How are we doing?
That was a question that we’ve dodged for a long time, basically for four years. If you aren’t aware, our house burned down almost four years ago this September. It was one of the most important events of our lives because it changed everything in an hour. Our life was completely turned upside down and we were frankly terrified.
Drew and I are, to a fault, overly optimistic people. We live to help others and we were never comfortable with letting others help us. The physical and mental toll was bigger than we ever wanted to let on to our friends and family. We held a lot of our struggles in and kept to ourselves. People would ask us “how are you guys doing?” and we used our stock “We’re doing fine, just so grateful no one got hurt” answer. Part of that was true too. We are so grateful that no one got physically hurt, but we were hurt. We were dealing with the pain of loosing 90% of our belongings, our home, our lives, and we were also dealing with PTSD.
Right after the fire, we did go to therapy to handle all of the stress, anxiety, and depression that came along with loosing most of what we owned during an very scary experience.
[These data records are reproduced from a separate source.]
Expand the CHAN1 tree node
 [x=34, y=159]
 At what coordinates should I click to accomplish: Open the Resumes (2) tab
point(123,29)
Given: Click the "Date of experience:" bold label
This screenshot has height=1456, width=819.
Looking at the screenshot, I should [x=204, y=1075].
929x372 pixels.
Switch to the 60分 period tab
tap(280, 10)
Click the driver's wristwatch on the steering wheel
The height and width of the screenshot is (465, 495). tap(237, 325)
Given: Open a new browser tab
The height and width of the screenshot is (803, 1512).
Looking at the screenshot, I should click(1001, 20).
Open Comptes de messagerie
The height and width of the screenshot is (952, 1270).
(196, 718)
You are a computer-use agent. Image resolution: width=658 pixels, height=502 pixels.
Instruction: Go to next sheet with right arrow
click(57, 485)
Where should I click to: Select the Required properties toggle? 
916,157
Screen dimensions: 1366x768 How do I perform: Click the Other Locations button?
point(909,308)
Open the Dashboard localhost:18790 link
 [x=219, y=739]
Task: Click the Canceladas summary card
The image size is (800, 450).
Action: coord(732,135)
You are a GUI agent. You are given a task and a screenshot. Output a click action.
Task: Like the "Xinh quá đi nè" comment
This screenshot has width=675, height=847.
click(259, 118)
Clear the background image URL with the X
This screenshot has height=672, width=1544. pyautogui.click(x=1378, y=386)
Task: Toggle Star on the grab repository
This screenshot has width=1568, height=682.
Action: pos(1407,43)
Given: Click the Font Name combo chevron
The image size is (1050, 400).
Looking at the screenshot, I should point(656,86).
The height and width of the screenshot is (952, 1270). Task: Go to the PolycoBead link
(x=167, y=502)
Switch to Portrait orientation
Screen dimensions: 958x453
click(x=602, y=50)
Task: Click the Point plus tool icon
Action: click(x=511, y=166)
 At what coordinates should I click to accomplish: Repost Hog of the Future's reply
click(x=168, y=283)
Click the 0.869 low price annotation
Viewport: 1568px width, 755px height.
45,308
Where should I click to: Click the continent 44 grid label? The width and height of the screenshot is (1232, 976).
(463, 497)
It definitely helped and I’m grateful we made that decision to go, but the biggest healer was always going to be time.
We have made progress, we are healing and we are taking our time doing it. There are some things we are not ready to talk about, they are just triggers for us. We are grateful to everyone who is understanding of that and respects that. However, we kept everything bottled up for so long, that I haven’t felt like “myself” for awhile and after some soul searching, I’ve realized it was because I’ve locked off this huge aspect of my life and therefore a huge part of myself. So in an effort to move forward, feel more comfortable with myself, and show you the real side of the pretty Instagram feeds…I’m talking about this not so pretty aspect of my life.
I’m so grateful to the few family members and close friends who were aware of our struggles and regularly checked in on us. Even the small inquiries meant so much to Drew and I, they definitely helped us knowing that someone was thinking of us.
Lastly, I have to thank Drew. The night of the fire, our lives changed drastically. I feel like most marriages either crumble under all of the stress and devastation or they become stronger and more resilient. I’m blessed that we held on to each other, we prayed together, and through that our love grew. Though I never wanted to be in this position, I’m beyond grateful that I had Drew standing by my side through it all.
So, how are we doing?
We are doing okay! Four years is a long time, and we have been blessed in so many ways. Including our daughter who came into our lives 2 years ago. It’s a process and there are some days where it’s just heavier than other days. Luckily, they are fewer and farther in between. But there is always a bit of a gut wrench when we see photos of our old house, pictures of us in some of our favorite clothes or some of our favorite possessions that we lost, or when we go to reach for a tool that we’ve forgotten we no longer have. They are things, and replaceable. Absolutely! We realize how blessed we are that we are all okay and no one was hurt! Thank God! Please do not misunderstand that! However, the reality of the situation is occasionally we miss our old life and we struggle with all the emotions with that.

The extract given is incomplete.